One of the prime objectives of the Bayer Group is to achieve profitable growth in order to steadily increase the enterprise value and sustain the company as a going concern. Economic planning and management for the company takes place within a framework for the segments determined by the Board of Management in the course of the strategic management process and translated into specific targets during operational planning. Continuous monitoring of business developments complements the planning and management process, and key management and performance indicators are regularly updated. This process also involves implementing strategic objectives and adopting countermeasures in the event of deviations from the budget. Moreover, the Board of Management uses targets and performance indicators to steer the company’s sustainable alignment.

We use the following indicators to plan, manage and monitor the development of our business:

Operational management indicators

The main parameters in economic management within the Bayer Group at the operational level are figures for sales, earnings and tied-up capital, which therefore also significantly affect short-term variable compensation.

Growth is measured primarily in terms of the change in sales after adjusting for currency and portfolio effects (Fx & portfolio adj.) in order to reflect the operational business development of the Group and the segments. A key measure of profitability at the Group and segment levels is EBITDA before special items. The EBITDA margin before special items, which is the ratio of EBITDA before special items to sales, serves as a relative indicator for the internal and external comparison of operational earning power. Another important profitability indicator for the Bayer Group is core earnings per share, which is the core net income divided by the weighted average number of shares.

Strategic value-based indicator: return on capital employed (ROCE)

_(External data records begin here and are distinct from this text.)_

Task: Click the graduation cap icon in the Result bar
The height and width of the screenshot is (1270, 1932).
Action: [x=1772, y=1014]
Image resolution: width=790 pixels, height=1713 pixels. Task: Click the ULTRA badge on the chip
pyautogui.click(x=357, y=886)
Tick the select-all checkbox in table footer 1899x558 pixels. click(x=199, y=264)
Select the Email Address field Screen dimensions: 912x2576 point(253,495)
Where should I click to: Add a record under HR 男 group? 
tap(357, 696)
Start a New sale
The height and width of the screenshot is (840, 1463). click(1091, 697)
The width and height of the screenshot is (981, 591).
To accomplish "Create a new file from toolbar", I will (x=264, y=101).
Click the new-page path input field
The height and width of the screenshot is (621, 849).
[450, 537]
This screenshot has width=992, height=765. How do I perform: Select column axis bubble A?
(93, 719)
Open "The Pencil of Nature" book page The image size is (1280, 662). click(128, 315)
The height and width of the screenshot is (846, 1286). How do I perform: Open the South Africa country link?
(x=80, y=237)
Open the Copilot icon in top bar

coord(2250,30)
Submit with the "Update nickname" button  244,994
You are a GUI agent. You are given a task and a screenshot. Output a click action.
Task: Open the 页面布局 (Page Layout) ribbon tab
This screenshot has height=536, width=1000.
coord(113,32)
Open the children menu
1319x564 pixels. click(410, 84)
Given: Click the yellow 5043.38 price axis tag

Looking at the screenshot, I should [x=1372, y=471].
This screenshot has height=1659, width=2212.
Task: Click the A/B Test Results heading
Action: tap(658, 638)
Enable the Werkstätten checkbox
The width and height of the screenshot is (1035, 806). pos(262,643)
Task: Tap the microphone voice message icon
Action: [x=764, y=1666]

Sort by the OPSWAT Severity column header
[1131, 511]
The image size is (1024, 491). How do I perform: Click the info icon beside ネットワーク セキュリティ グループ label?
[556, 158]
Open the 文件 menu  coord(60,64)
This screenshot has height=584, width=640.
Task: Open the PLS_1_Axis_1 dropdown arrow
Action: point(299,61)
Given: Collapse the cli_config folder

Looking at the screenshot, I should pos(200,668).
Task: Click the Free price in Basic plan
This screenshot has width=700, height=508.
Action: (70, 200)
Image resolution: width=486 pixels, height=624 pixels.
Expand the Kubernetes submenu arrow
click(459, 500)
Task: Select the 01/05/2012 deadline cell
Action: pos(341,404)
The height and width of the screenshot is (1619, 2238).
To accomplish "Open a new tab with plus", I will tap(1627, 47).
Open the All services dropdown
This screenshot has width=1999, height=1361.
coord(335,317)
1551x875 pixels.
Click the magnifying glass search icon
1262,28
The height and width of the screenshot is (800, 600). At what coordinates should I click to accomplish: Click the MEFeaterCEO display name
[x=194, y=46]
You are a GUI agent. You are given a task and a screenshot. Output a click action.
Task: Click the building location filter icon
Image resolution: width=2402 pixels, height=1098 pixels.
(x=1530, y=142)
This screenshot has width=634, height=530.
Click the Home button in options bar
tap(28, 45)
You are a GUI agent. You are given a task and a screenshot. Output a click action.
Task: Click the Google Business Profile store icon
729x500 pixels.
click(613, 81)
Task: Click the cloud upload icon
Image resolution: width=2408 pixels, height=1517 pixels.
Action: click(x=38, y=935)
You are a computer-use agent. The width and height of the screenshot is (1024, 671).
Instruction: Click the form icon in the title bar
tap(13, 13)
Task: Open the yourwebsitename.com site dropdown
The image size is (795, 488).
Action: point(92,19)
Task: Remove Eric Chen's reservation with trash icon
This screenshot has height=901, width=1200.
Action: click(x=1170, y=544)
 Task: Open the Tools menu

Return on capital employed (ROCE), which measures the company’s economic success in relation to the capital employed, supplements the operational management indicators. As a strategic indicator, ROCE measures the periodic capital return. This can then be compared with the weighted average cost of capital. If ROCE is greater than the cost of capital, this indicates that a contribution is being made to increasing the enterprise value, as the expectations of the capital market have been exceeded. Monitoring ROCE over time supports the analysis of long-term business development, while comparing ROCE between business areas is a process that aids portfolio analysis.